[Dataset entries]
((

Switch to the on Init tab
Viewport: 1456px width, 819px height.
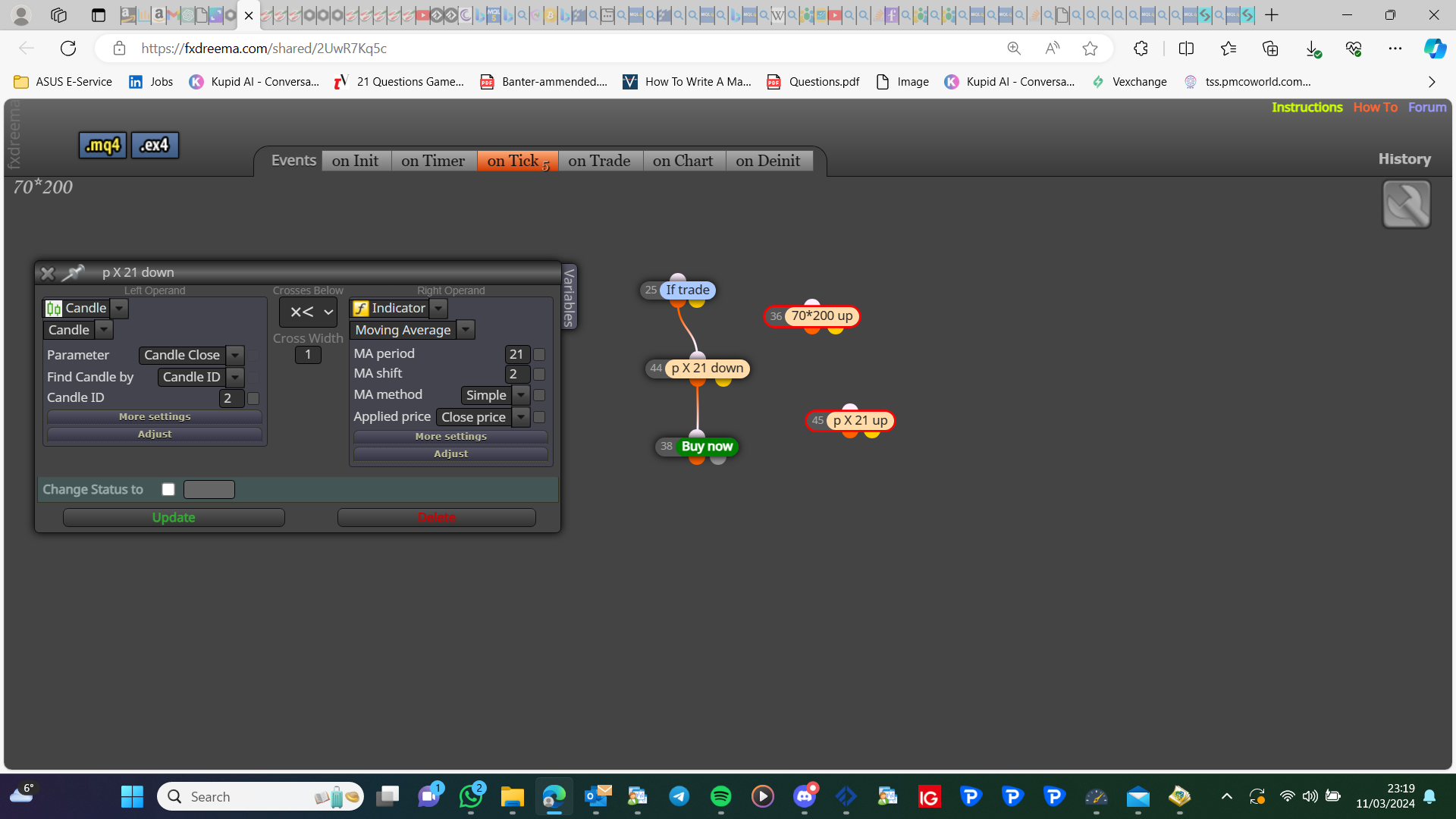point(355,161)
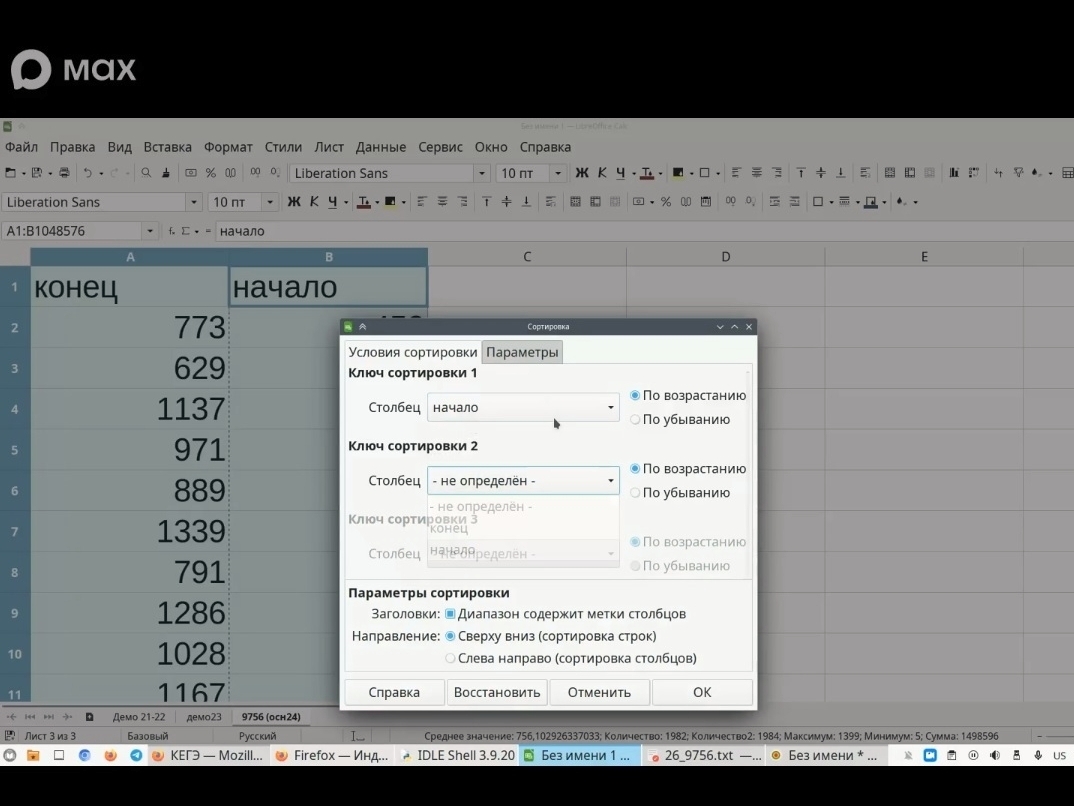Screen dimensions: 1074x806
Task: Select 'Слева направо (сортировка столбцов)' direction
Action: click(x=450, y=659)
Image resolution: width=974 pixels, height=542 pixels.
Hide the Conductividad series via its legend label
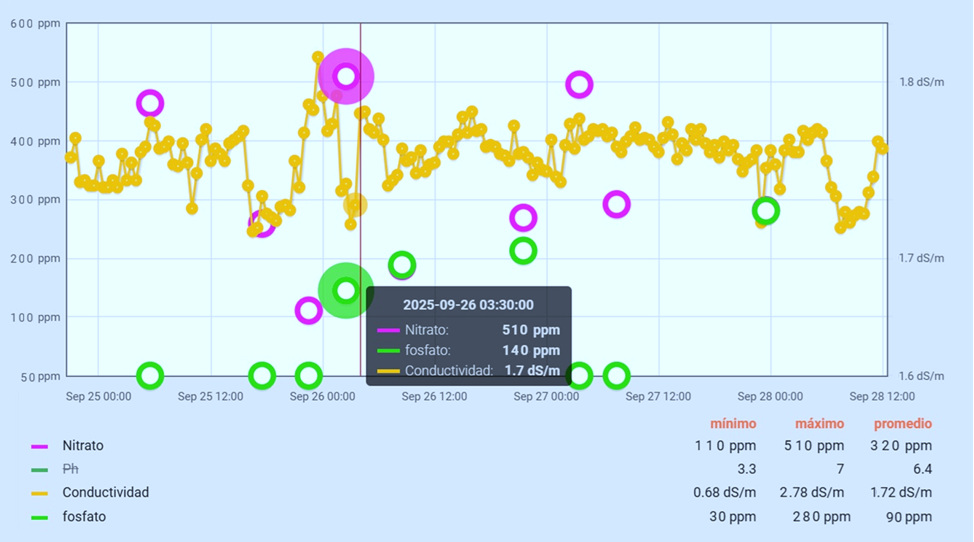coord(105,493)
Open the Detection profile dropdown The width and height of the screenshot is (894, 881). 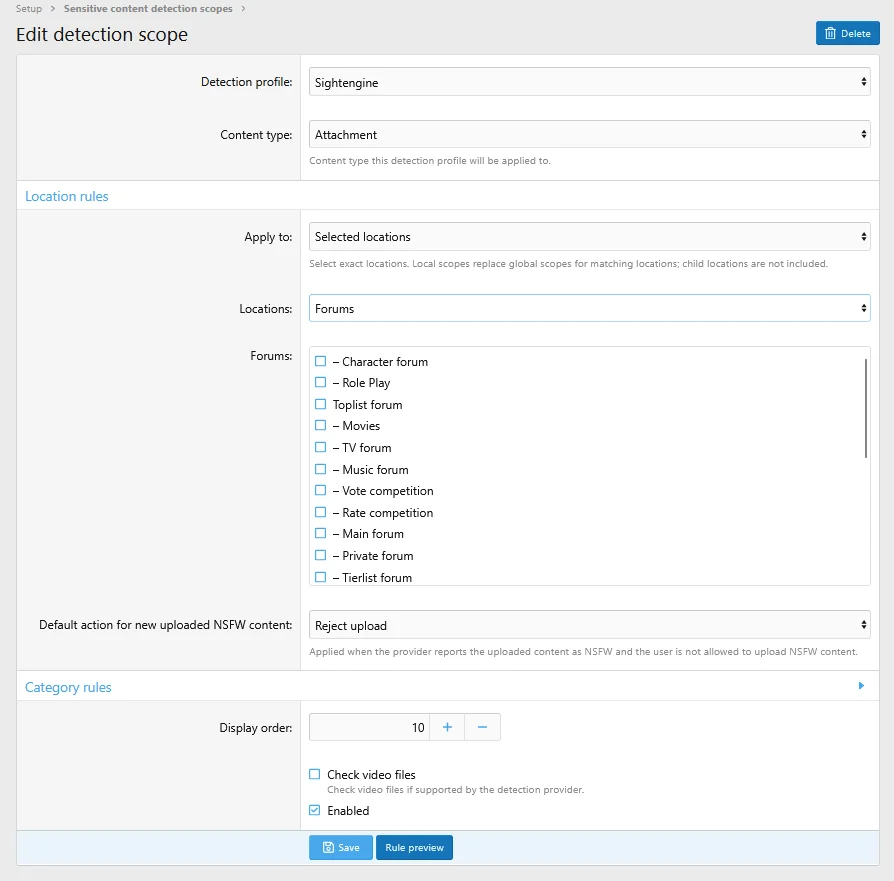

))

The problem
Except for the pictures, write the data out exactly.

Reply to the exercise
Switch to the on Init tab
Viewport: 1456px width, 819px height.
point(355,161)
Screen dimensions: 1074x806
Task: Select 'Слева направо (сортировка столбцов)' direction
Action: click(x=450, y=659)
Image resolution: width=974 pixels, height=542 pixels.
Hide the Conductividad series via its legend label
coord(105,493)
Open the Detection profile dropdown The width and height of the screenshot is (894, 881). 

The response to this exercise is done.